Lottery
- Author: Patricia Wood
- Language: English
- Publication date: 2007
- Publication place: United States

= Lottery (novel) =

2007 novel by Patricia Wood

Lottery is a 2007 novel by Patricia Wood. Her first published novel, it was shortlisted for the 2008 Orange Prize for Fiction.

==Writing and publication==
Wood drew on personal experience: her father won $6 million from the Washington state lottery, and her brother-in-law had Down syndrome. Wood wrote the novel in 3 months, and sold it for a reported six-figure deal.

==Plot==
The novel focuses on Perry Crandall, a man with an IQ of 76, who wins $12 million in a lottery.

==Critical reaction==
New York Magazine compared it favorably to Forrest Gump, calling it "heartfelt and totally not corny". The Independent gave it a positive review, noting that it wouldn't be to all tastes and sometimes the central character seemed a bit too wise, but found it offered a pleasing story of an underdog's triumph. Blogcritics found it "poignant" and praised the believable depiction of its central character.

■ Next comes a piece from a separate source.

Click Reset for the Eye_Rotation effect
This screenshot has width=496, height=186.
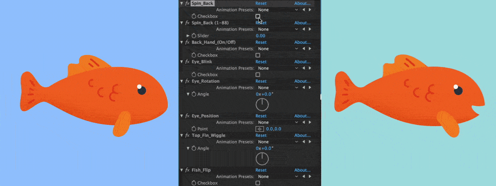click(x=261, y=81)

The Guardian noted other critics' comparisons to The Curious Incident of the Dog in the Night-time but found it simple-minded with the simplistic morality of pantomime.

==Film adaptation==
In 2023, Wood sold film rights to production company 3311 Productions and producer David Permut. In April 2026, the film was announced to be in development at Searchlight Pictures. The film will star Keke Palmer and Zack Gottsagen and will be directed by Thor Freudenthal.